GOALS
1. In the leader-crash passage, which nodes can become the new leader in Scenario 1?
2. Please quote the leader-crash passage from "Leader crashed before" to "4 is preserved.".

SUPPLIED PASSAGE
>>>

Leader Crash During Replication

When a leader crashes mid-replication, the following cases arise depending on how many followers received the entry:

Leader Crash Scenarios:

Scenario 1: Entry replicated to majority before crash

  Leader (crashed): [1] [2] [3] [4*]    (* = uncommitted)
  Node B:           [1] [2] [3] [4*]
  Node C:           [1] [2] [3] [4*]
  Node D:           [1] [2] [3]
  Node E:           [1] [2] [3]

  Entry 4 reached B and C (majority with leader = 3/5).
  Leader crashed before advancing commitIndex.

  New election: B or C can become leader (up-to-date log).
  New leader has entry 4. It will be re-replicated and committed.
  Entry 4 is preserved.

Scenario 2: Entry replicated to minority before crash

  Leader (crashed): [1] [2] [3] [4*]
  Node B:           [1] [2] [3] [4*]
  Node C:           [1] [2] [3]
  Node D:           [1] [2] [3]
  Node E:           [1] [2] [3]

  Entry 4 reached only B (2/5 including leader, not majority).

<<<

INFORMATION SUPPLIED
>>>

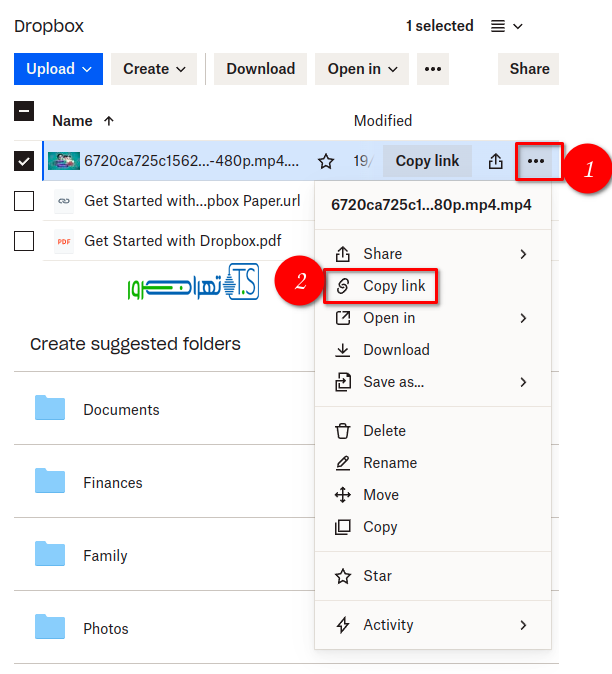612x674 pixels.
Task: Select Copy link in the context menu
Action: click(x=393, y=286)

<<<

ANSWERS PER TASK
1. Node B or Node C.

2.
Leader crashed before advancing commitIndex.

  New election: B or C can become leader (up-to-date log).
  New leader has entry 4. It will be re-replicated and committed.
  Entry 4 is preserved.